Although substances had been prescribed by physicians and health care practitioner for thousands of years, the pharmacology involved in discovering formulas, which offered beneficial results was largely based on trial and error. Medicines often originated from fungi, herbs, and various other common plants known at the time. However, until the middle of the 19th century, there was little to no scientific knowledge and understanding to why certain substances produced desired results. The thought of using man-made compounds to treat medical conditions was also practically non-existent. Let's examine a history of pharmaceutical drug discovery.
First Synthetic Compounds
In 1832, chloral hydrate was the first synthetic compound created by German chemist Justus von Liebig. However, the substance was not used medically as a sedative-hypnotic until 1869. The compound is still used by health care providers in some countries today. The first pharmaceutical manufacturers evolved from synthetic dye and textile industries, which served as a viable source of chemicals created by distilling coal tar. The analgesics acetanilide and phenacetin were discovered during the latter 1860s and were both created using the byproducts of coal tar.
Despite the fact chemists were learning more about synthetic compounds, the value of plants or plant extracts in pharmaceutical production was never underestimated. Before the end of the 19th century, researchers gained more knowledge of how to isolate organic molecules in order to create medicine.
Willow bark was used by physicians in many ancient civilizations to treat fever and pain. However, German chemist Johann Andreas Buchner was the first to isolate the compound salicin in 1828, which is responsible for the bark's analgesic and antipyretic properties. Italian chemist Raffaele Piria took the research further and created salicyclic acid, which evolved into aspirin in the early 1900s. During these early years of pharmacology, chemists created codeine and morphine from the opium poppy. Quinine was isolated from the cinchona plant for the treatment of malaria. The leaves from the foxglove plant contained compounds, which led to the development of the cardiac medication digoxin.
After learning that various microorganisms led to infectious diseases, chemists and physicians began developing natural and synthetic compounds to combat the microbes. During the first half of the 20th century, biochemistry, microbiology and synthetic organic chemistry made great strides, which led to the introduction of antibiotics. In the 1930s and the 1940s, Alexander Fleming developed penicillin, Benjamin Duggar invented tetracycline and Salman Waksman introduced streptomycin. Although vancomycin was developed during the 1950s, the medication now proves useful in the treatment of MRSA infections.
Some of the first cases of inoculation against smallpox was known to have taken place around they year 1670. However, Edward Jenner is typically acknowledged for performing the extensive research and development needed to make the formula available to other physicians and patients on a large scale.
In the mid 1930s, polio outbreaks rose to epidemic levels in many world cities. Researchers sought to learn more about the disease and the virus behind the infection. However, it was not until the late 1940s that researchers uncovered three strains of the virus. Attempts at creating vaccines failed until the formula created in 1952 by Jonas Salk and his team from the University of Pittsburgh became available to the public in 1955.

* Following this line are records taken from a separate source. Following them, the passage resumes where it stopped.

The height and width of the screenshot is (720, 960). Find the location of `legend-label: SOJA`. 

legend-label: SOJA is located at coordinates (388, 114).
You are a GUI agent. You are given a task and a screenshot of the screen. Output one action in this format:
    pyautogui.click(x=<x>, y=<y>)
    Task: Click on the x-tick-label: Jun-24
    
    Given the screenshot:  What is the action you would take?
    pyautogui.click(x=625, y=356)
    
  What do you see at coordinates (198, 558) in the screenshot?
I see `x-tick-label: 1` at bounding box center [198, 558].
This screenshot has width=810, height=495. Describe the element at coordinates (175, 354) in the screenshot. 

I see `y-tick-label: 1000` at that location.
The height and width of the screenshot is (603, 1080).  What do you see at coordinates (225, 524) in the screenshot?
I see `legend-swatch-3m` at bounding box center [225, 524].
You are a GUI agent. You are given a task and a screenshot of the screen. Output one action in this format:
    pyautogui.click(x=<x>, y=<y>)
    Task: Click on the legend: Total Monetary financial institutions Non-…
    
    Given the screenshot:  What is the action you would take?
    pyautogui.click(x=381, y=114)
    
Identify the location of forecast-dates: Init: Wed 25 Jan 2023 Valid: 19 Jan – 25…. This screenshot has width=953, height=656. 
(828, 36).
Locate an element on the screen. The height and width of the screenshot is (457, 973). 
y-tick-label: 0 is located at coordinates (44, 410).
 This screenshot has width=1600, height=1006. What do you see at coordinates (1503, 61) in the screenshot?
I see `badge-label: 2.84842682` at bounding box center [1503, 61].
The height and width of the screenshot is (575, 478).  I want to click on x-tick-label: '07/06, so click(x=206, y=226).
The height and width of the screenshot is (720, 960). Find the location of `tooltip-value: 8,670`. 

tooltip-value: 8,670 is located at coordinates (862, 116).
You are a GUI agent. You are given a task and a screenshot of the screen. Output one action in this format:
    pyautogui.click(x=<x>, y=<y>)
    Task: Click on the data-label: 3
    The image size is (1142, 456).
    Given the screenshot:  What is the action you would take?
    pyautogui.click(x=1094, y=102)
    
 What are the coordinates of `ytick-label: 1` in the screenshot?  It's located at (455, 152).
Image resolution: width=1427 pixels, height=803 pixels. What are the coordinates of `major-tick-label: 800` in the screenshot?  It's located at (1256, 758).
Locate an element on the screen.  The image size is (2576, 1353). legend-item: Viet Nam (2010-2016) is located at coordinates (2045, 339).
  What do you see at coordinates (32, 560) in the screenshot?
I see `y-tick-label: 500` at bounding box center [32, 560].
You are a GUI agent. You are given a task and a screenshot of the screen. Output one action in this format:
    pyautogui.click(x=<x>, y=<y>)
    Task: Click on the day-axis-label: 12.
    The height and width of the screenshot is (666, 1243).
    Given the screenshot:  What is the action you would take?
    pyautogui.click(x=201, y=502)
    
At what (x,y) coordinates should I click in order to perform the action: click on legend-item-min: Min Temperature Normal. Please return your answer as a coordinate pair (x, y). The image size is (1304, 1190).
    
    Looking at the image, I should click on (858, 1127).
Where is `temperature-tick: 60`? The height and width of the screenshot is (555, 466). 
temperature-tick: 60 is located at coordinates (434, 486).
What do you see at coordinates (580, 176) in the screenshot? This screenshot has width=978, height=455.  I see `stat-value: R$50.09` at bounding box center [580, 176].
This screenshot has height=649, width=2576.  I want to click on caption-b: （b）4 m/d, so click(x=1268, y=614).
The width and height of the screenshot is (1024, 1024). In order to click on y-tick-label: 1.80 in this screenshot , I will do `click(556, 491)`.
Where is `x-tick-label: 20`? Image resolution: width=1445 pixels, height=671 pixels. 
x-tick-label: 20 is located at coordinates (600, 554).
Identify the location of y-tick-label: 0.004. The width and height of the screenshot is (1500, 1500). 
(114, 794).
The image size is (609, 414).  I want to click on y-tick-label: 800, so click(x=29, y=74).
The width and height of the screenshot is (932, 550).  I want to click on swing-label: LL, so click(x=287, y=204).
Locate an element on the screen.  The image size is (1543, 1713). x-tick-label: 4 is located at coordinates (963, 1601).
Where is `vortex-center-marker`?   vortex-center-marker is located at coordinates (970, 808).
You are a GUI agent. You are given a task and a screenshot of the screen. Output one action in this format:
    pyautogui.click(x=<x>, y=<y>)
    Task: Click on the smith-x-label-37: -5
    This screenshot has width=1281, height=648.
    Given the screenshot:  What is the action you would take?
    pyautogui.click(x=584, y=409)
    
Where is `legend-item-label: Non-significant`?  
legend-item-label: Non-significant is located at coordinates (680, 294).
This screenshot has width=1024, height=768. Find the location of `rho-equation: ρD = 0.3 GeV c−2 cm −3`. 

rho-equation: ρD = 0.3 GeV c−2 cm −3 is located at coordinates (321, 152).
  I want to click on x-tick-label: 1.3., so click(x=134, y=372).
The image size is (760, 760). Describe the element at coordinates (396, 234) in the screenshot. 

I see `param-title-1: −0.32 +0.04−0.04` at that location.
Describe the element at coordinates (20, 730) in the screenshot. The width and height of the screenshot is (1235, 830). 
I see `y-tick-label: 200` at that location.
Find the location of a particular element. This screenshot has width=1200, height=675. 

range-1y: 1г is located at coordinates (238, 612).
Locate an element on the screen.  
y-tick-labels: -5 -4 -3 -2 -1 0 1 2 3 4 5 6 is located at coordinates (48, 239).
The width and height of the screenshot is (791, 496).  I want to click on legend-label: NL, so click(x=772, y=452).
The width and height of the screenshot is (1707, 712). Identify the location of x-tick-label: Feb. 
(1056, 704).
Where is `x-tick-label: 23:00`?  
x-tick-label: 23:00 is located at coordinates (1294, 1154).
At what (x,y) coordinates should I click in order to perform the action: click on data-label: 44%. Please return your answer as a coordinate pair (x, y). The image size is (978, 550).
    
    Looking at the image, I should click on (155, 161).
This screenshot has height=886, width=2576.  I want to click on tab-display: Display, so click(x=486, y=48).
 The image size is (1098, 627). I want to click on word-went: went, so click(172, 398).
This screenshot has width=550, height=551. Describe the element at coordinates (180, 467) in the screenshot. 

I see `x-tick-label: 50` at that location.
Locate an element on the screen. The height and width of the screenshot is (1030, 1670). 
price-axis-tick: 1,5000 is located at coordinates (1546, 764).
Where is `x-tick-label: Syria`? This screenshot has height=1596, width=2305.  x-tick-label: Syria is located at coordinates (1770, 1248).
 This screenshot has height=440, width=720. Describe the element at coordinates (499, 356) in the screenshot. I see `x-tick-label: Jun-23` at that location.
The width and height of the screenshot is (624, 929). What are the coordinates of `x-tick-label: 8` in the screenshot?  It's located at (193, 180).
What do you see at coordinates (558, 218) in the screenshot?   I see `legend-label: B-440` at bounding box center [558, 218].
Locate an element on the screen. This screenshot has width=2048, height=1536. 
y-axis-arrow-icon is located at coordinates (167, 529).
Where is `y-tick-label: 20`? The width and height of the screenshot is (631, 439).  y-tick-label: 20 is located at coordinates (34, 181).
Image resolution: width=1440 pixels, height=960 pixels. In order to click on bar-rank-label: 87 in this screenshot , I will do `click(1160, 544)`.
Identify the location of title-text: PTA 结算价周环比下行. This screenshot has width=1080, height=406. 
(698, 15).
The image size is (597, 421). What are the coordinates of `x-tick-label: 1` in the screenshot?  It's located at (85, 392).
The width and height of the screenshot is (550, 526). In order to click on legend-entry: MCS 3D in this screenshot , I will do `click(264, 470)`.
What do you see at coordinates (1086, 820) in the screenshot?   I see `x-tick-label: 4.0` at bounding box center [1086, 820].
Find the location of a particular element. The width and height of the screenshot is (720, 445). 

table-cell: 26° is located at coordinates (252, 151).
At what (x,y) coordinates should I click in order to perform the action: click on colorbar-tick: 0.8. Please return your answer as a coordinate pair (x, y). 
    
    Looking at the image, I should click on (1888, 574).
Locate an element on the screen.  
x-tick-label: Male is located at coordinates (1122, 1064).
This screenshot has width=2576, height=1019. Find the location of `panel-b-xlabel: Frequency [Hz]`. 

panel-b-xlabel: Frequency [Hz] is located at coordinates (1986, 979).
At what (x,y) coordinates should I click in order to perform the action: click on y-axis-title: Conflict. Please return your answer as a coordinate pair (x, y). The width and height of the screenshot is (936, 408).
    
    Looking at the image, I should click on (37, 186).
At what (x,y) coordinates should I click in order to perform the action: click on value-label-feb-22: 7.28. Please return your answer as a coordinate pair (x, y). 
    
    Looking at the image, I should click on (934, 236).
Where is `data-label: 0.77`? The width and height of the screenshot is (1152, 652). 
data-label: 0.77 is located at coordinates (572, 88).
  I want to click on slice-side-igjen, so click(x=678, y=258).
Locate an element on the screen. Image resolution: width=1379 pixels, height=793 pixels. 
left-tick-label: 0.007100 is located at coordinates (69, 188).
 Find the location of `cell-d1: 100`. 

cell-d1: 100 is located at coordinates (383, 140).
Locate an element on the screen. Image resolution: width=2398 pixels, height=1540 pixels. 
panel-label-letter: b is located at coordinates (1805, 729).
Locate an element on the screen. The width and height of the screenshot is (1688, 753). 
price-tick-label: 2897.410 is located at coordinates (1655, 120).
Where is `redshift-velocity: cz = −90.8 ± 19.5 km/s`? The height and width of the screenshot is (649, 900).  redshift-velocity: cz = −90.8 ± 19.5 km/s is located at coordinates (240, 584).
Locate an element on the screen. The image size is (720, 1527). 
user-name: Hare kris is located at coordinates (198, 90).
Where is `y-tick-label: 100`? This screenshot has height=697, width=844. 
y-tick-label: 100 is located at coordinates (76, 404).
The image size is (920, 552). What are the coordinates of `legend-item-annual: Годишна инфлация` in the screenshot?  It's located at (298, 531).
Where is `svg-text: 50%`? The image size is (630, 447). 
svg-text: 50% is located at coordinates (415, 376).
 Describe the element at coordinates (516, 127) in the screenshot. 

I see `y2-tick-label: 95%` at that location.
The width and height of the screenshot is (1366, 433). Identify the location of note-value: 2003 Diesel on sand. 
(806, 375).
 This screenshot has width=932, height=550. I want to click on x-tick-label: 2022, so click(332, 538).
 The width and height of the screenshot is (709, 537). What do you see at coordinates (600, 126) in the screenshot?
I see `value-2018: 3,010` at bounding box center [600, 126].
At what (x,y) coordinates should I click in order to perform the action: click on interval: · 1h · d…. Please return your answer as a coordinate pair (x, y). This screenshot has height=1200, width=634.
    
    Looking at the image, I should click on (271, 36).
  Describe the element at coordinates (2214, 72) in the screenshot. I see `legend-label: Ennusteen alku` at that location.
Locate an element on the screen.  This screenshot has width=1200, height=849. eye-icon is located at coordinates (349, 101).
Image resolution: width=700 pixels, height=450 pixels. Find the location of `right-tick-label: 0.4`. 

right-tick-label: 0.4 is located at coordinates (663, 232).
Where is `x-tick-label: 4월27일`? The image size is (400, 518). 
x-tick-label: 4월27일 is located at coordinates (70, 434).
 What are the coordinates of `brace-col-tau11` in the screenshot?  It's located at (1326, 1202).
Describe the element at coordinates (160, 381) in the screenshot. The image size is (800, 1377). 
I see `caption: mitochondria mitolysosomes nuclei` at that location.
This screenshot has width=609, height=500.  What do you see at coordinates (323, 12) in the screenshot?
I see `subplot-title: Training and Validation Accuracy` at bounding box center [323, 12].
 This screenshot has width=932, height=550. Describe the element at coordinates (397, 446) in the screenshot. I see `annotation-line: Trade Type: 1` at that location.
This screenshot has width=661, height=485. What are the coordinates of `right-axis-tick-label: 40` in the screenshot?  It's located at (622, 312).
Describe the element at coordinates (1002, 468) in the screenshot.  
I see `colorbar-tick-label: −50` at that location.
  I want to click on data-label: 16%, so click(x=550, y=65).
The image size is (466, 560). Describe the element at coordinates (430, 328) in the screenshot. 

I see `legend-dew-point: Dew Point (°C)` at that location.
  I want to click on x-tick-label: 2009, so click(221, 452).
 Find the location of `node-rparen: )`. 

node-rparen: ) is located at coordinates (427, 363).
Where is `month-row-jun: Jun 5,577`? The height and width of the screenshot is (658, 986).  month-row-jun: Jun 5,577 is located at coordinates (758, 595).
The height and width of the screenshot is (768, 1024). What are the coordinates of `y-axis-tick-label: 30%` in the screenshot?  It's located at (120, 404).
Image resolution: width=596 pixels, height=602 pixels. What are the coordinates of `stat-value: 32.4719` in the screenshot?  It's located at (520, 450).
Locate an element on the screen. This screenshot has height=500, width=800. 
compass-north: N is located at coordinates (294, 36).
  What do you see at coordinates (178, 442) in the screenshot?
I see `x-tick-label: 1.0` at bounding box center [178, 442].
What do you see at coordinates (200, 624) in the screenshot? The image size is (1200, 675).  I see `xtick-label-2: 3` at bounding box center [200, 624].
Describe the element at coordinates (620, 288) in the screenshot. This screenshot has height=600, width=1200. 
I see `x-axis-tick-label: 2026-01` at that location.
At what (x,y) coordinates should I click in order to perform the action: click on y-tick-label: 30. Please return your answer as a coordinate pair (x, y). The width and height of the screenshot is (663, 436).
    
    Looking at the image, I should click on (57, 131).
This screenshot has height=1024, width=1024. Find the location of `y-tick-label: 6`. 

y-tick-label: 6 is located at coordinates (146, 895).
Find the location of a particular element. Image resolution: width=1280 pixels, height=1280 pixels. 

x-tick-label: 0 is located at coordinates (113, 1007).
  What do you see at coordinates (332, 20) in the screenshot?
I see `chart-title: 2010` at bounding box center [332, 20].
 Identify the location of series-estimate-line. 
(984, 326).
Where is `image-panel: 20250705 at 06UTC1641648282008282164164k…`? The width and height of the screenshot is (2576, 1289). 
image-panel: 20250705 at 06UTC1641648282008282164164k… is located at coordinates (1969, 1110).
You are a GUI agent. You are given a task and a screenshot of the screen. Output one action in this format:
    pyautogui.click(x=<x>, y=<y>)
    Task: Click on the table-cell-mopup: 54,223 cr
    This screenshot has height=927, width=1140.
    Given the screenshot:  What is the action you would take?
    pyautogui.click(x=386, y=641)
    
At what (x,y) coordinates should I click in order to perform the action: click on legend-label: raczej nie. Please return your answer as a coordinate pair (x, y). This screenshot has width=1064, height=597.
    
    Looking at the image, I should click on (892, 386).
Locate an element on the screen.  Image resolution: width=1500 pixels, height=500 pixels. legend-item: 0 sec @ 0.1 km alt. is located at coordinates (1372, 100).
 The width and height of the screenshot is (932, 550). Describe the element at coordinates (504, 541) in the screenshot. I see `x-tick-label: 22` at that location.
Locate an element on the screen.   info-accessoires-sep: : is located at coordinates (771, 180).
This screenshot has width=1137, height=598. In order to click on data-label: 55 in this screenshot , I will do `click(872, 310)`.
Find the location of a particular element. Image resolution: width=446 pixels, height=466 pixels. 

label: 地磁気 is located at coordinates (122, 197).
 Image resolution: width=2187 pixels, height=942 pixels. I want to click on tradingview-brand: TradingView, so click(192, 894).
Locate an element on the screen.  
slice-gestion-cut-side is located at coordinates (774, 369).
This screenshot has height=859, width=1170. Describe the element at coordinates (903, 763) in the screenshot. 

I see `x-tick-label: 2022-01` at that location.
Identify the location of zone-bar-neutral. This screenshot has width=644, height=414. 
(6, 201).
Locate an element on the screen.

During WWII, physicians discovered mustard gas seriously reduced white blood cells. The side effect led researchers to investigate the effects mustard gas agents might have on malignant cells. Yale pharmacologists Alfred Gilman and Louis Goodman studied the effects of nitrogen mustard injected into mice having lymphomas. The duo achieved amazing results. However, ongoing treatment was required. By learning more about the alkylating molecules in nitrogen mustard, and their effects on DNA, RNA and proteins, cisplatins and tetrazines came into being.
George Hitchings and Gertrude Elion laid the foundation for oncological medicine beginning in the 1940s through their research of DNA-originating anti-metabolites. Their findings led to the revealing of modified purines possessing anticancer properties. In 1971, researchers extracted the compound taxol from the conifer tree known as Taxus brevifolia. Two decades later, the compound proved crucial in the development of another anticancer formula.
The 1953 discovery of DNA structure led to a better understanding of viruses. By the 1970s, researchers developed recombinant DNA technology and began cloning molecules. Advancements in molecular biology and virology provided insight in the late 1980s and early 1990s in the research of HIV. The knowledge of how viruses attack the body, grow and replicate led to the development of peptide analogs, non-nucleosides and nucleosides designed to target HIV. Although the discovery of drug-resistant viral strains made treatment more challenging, researchers soon realized combinations of medications were the answer. Bioinformatics, combination chemistry and molecular modeling were among the strategies used to create updated generation medications.
Now in the 21st century, more pharmaceutical advances are made possible thanks to a number of advanced disciplines. Along with cellular biology, chemical biology and microbiology state-of-the art research includes enzyme-based molecular synthesis, recombinant biomolecules and stem cell research.